Questa fede e questa obbedienza raggiungono il sommo in Cristo Gesù che realmente muore per obbedienza e nella Madre sua che realmente lo offre al Padre. È per questa obbedienza che in Cristo il Padre benedirà tutte le genti, tutti i popoli, tutte le nazioni. Non è l’uomo che opera la salvezza. È il Padre che la crea. La crea se l’uomo obbedisce a Lui, gli rende il culto della vera fede. Se tu mi ascolti, per il tuo ascolto io benedirò le nazioni e i popoli. Se tu obbedisci alla mia voce, io per il tuo ascolto salverò il mondo. L’ascolto non è solo di Cristo – si entra così nella seconda verità dalla quale sappiamo come la salvezza si compie nei cuori – è di tutto il corpo di Cristo.
Per l’obbedienza di Cristo non si intende solo di Cristo nel suo corpo fisico, ma di Cristo in tutto il suo corpo mistico, o spirituale che è la Chiesa. Se il corpo di Cristo non si consegna a Dio, non obbedisce a Lui, la salvezza mai si potrà realizzare. Dio chiede questo sacrificio all’uomo: la morte di se stesso per darsi tutto al suo Dio e Signore. Se l’uomo gli offrirà questo sacrificio, gli consegnerà il suo corpo, allo stesso modo di Cristo Signore, sempre la benedizione fiorirà sulla nostra terra e l’umanità sarà salvata. Se invece l’uomo si chiuderà nei suoi pensieri e nella propria progettualità, Dio si ritirerà dall’uomo e lo abbandonerà a se stesso. Non vi sarà più né salvezza, né redenzione e neanche benedizioni. Dio non potrà operare vita in questo mondo.

LA RICHIESTA ▸ Secondo il brano sull'obbedienza, quale sacrificio chiede Dio all'uomo?

RIGHE MOSTRATE ▸

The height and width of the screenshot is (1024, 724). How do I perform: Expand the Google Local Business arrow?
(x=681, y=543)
...
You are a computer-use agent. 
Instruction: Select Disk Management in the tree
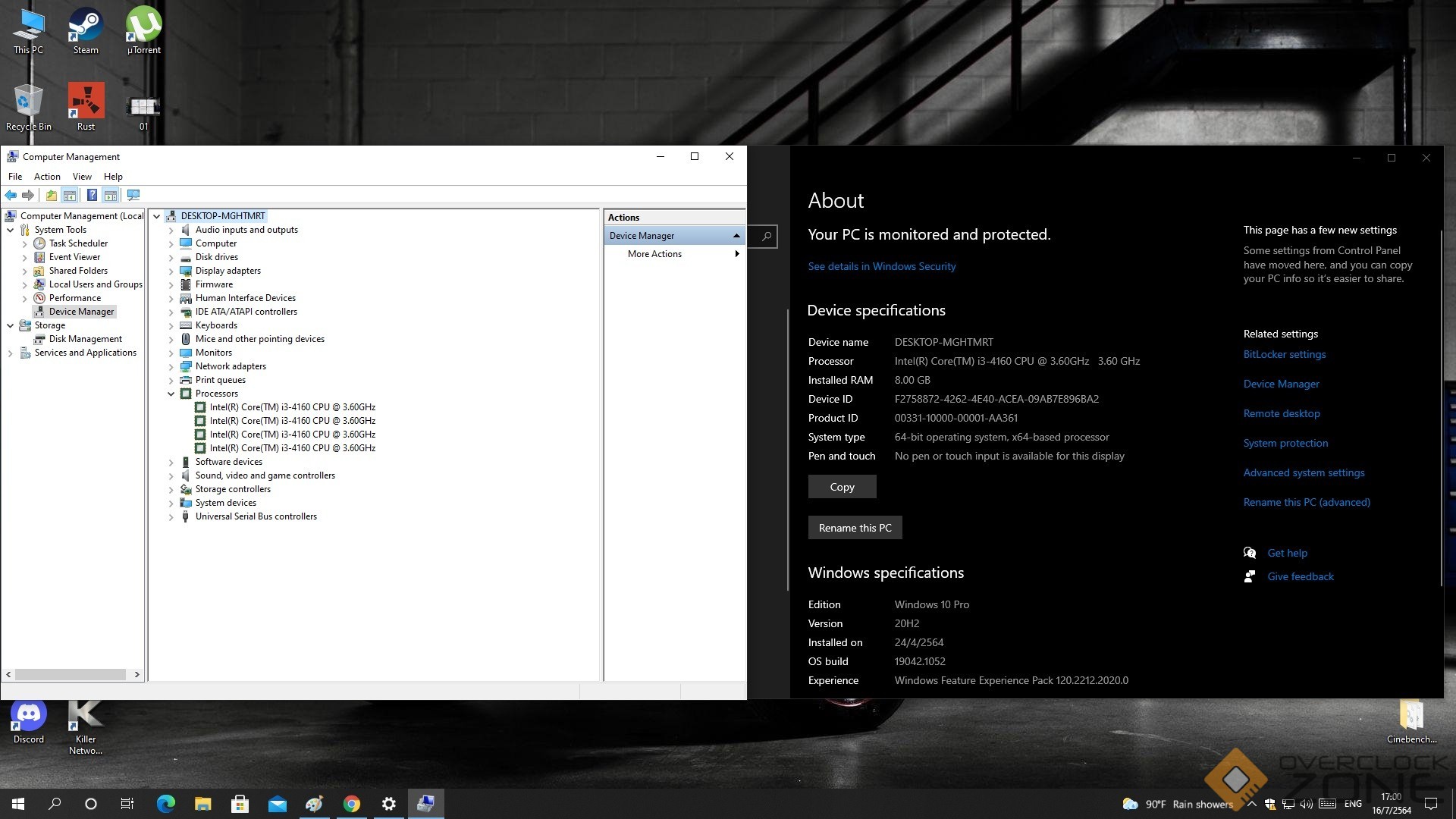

SOLUZIONE DEL PROBLEMA ▸ La morte di se stesso per darsi tutto al suo Dio e Signore.